● Given request: Rewrite the data from the line containing "You are a GUI" through the end, inclusive, swapping "widget" for "panel" and changing nothing else. Leave the pictures out.

★ ★ ★

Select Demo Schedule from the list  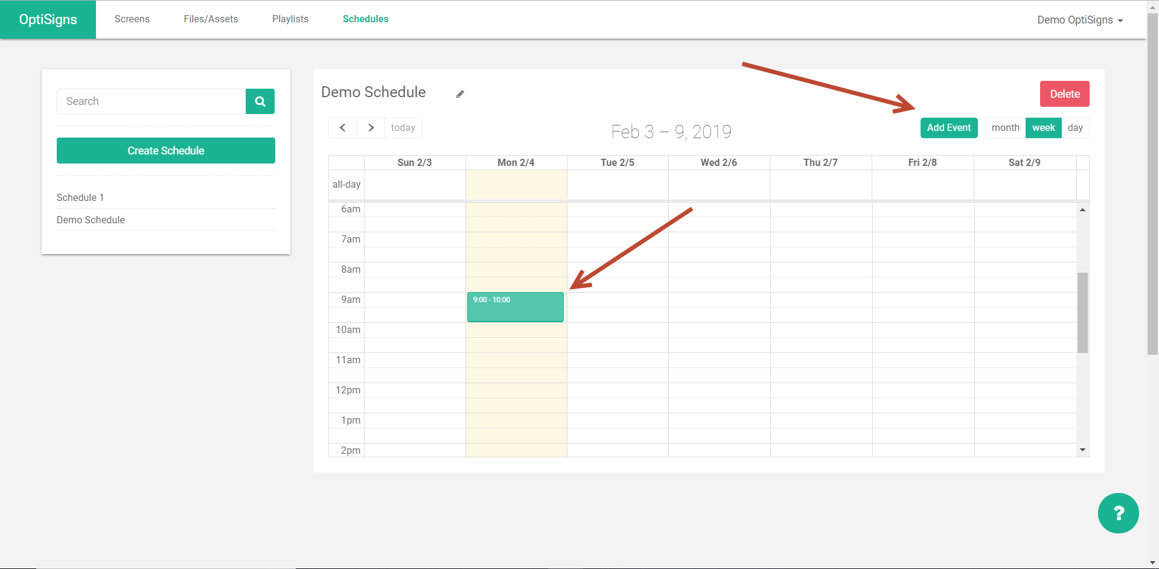[x=91, y=220]
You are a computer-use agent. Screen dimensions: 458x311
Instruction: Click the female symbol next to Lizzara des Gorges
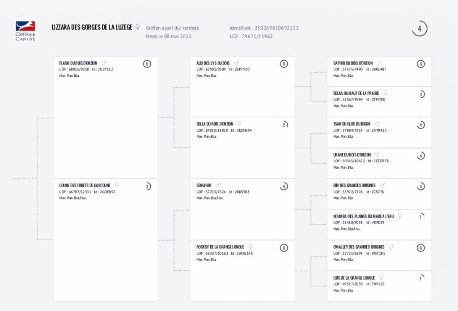tap(138, 27)
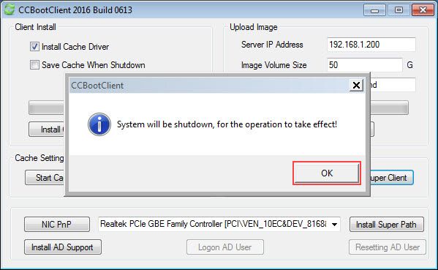Select the Realtek PCIe GBE controller field
The width and height of the screenshot is (438, 270).
tap(219, 224)
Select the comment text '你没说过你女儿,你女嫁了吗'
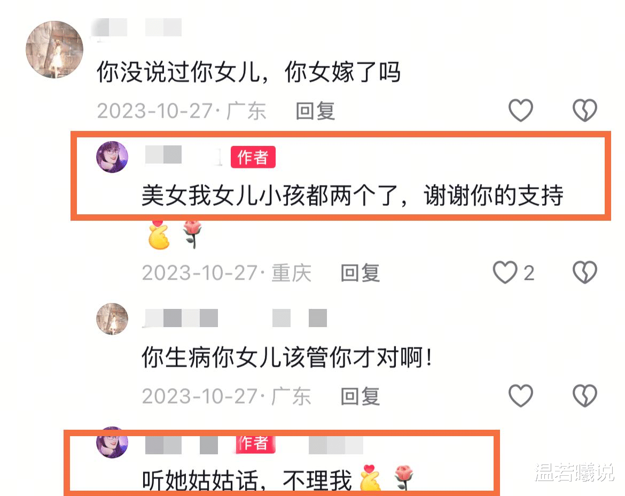 click(249, 72)
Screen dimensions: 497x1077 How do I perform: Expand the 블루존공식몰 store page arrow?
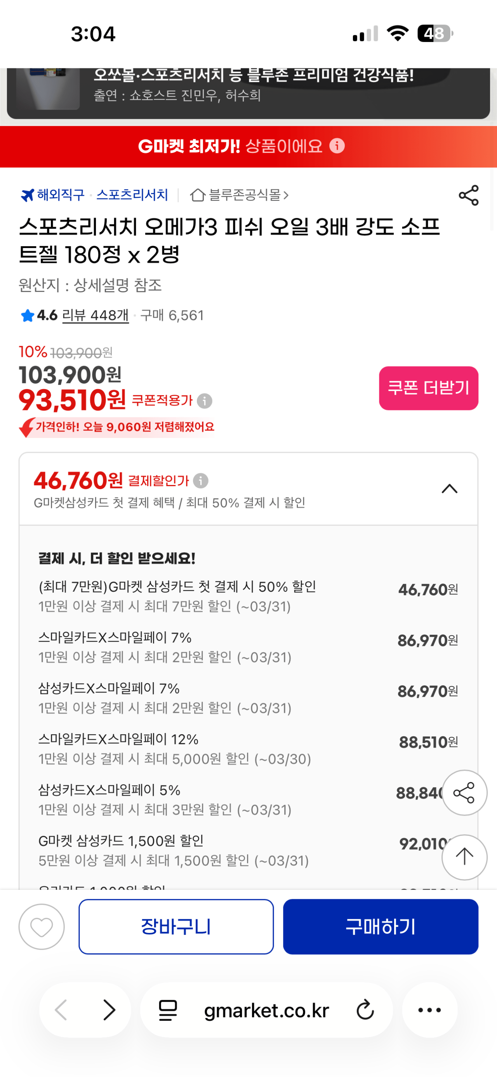[286, 195]
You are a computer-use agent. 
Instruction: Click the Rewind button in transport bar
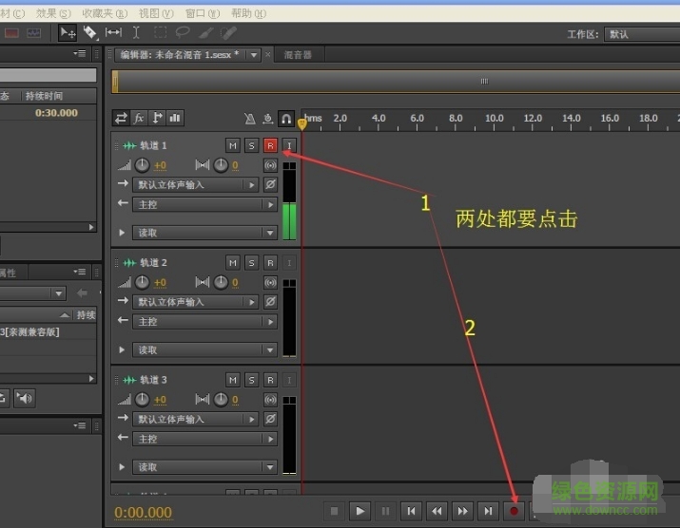point(437,511)
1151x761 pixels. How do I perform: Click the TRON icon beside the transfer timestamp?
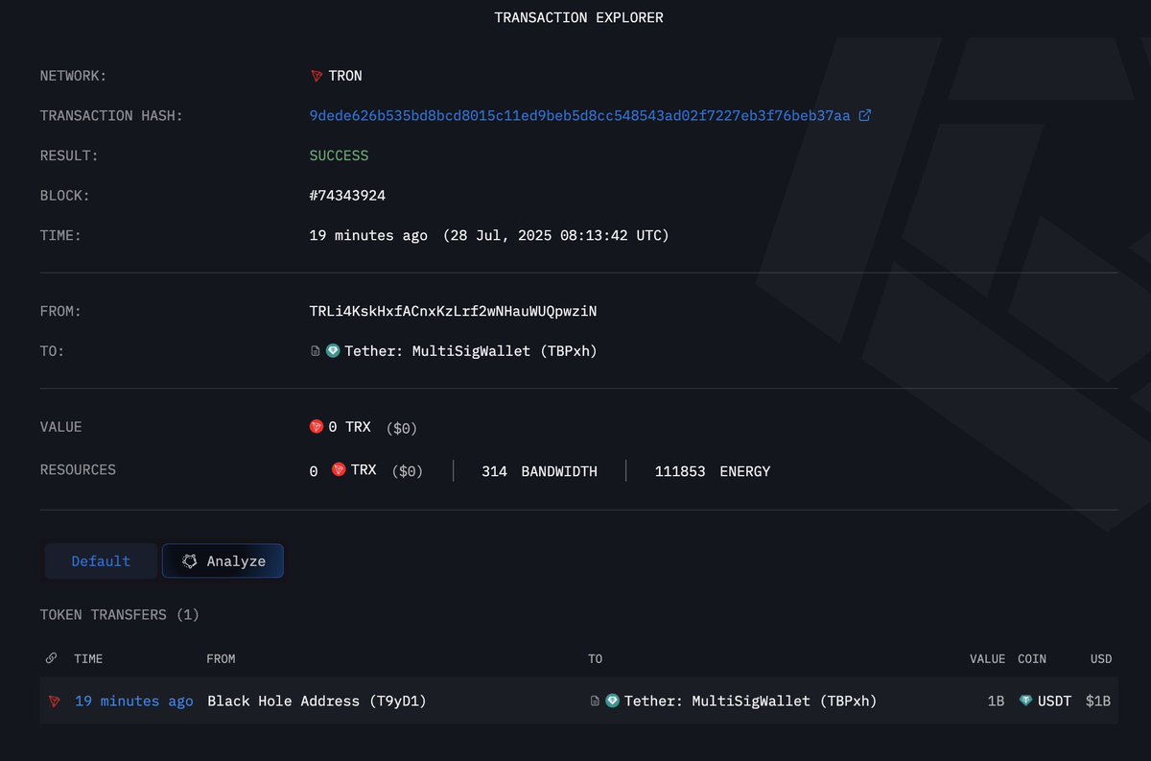click(x=55, y=701)
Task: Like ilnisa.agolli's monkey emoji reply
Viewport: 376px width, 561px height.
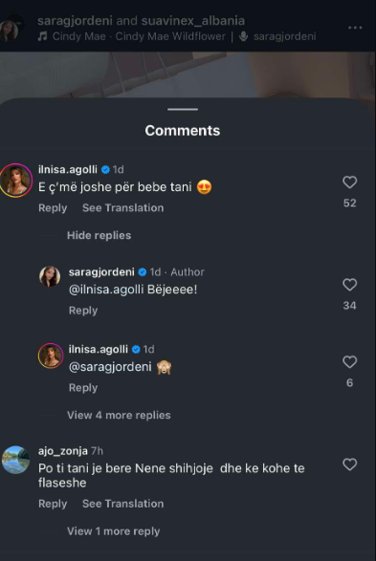Action: point(349,362)

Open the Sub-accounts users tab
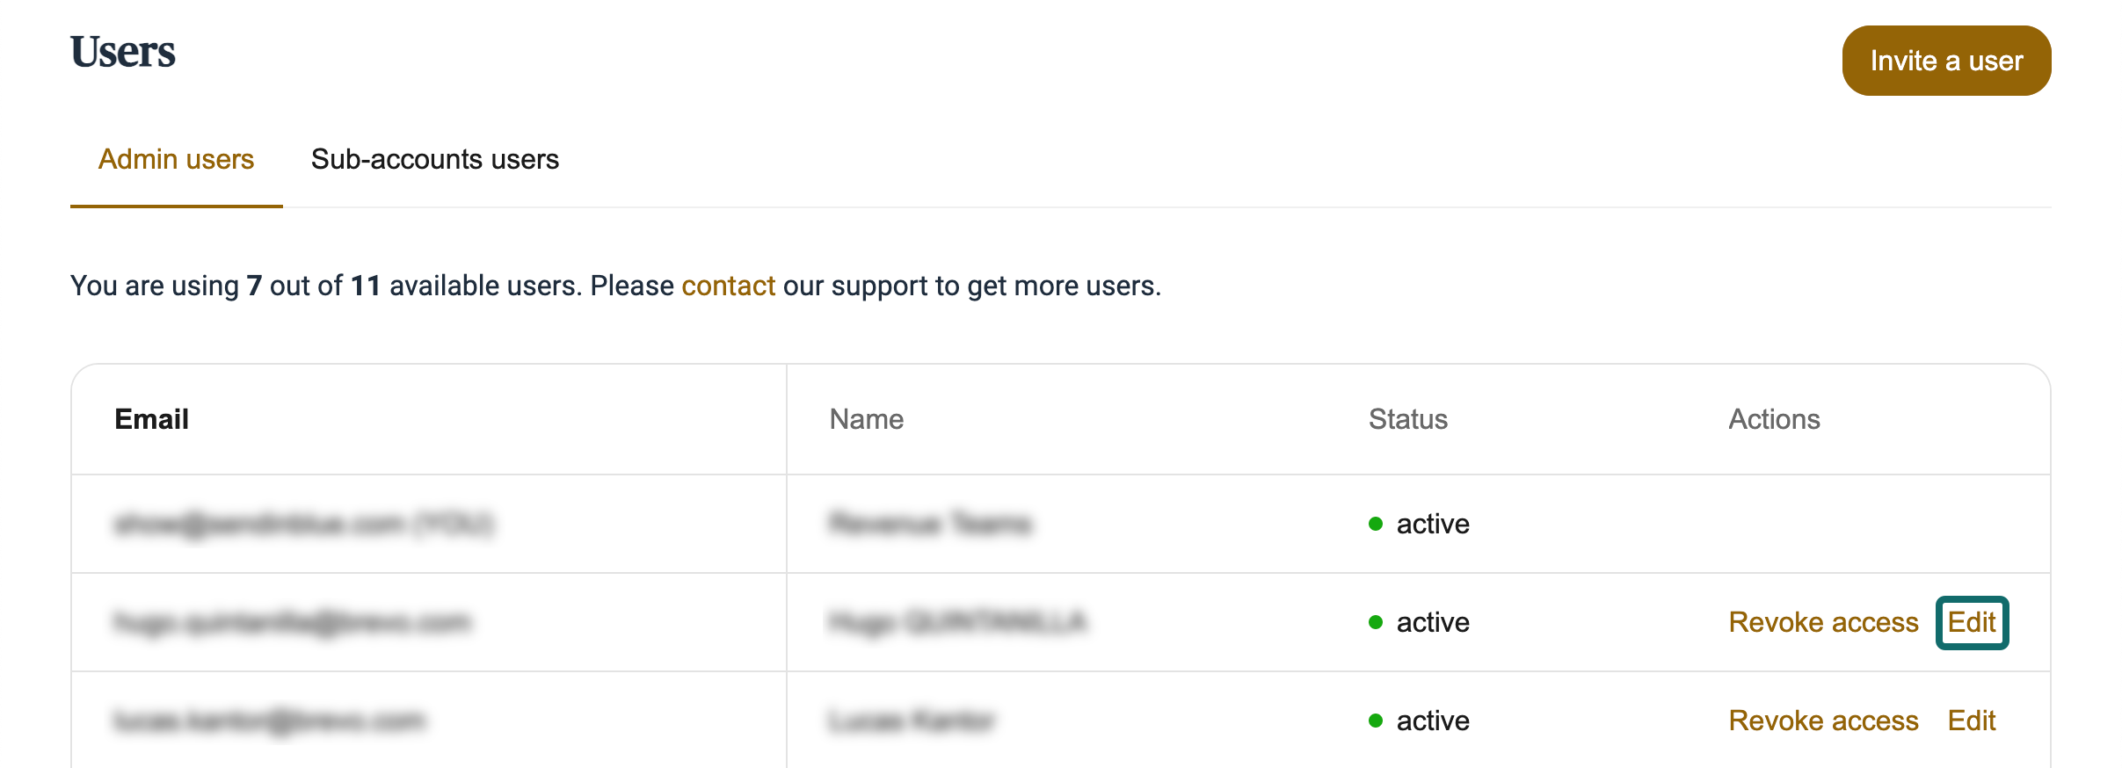click(434, 159)
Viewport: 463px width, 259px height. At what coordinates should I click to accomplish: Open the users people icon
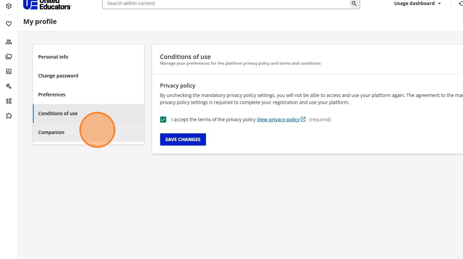[x=9, y=42]
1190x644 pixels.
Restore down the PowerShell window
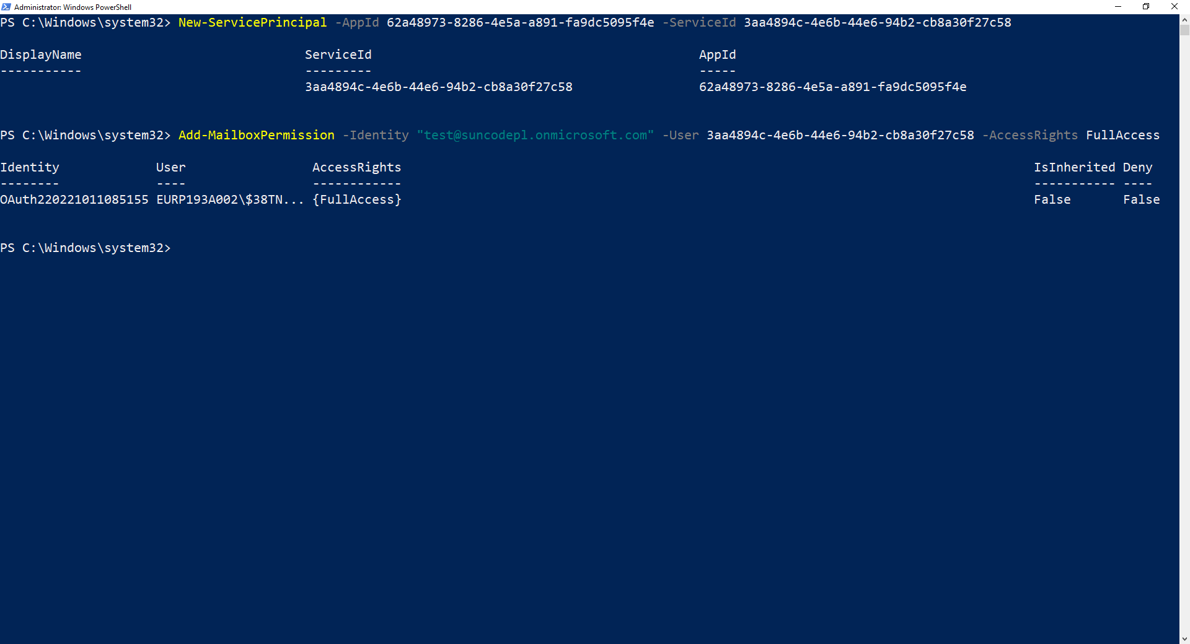click(x=1146, y=7)
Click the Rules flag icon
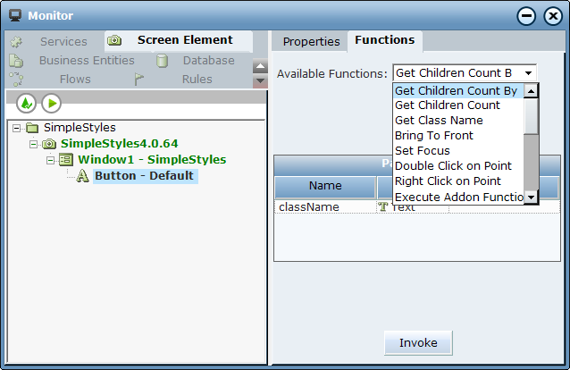 [x=138, y=79]
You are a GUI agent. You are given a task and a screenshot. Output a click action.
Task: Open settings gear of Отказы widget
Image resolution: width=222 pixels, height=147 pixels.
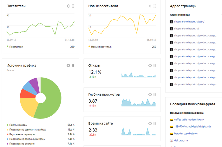(150, 66)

★ ★ ★

● Output below:
You are a GUI agent. You are given a task and a screenshot. Output a click action.
Task: Open settings gear of Отказы panel
Image resolution: width=222 pixels, height=147 pixels.
(150, 66)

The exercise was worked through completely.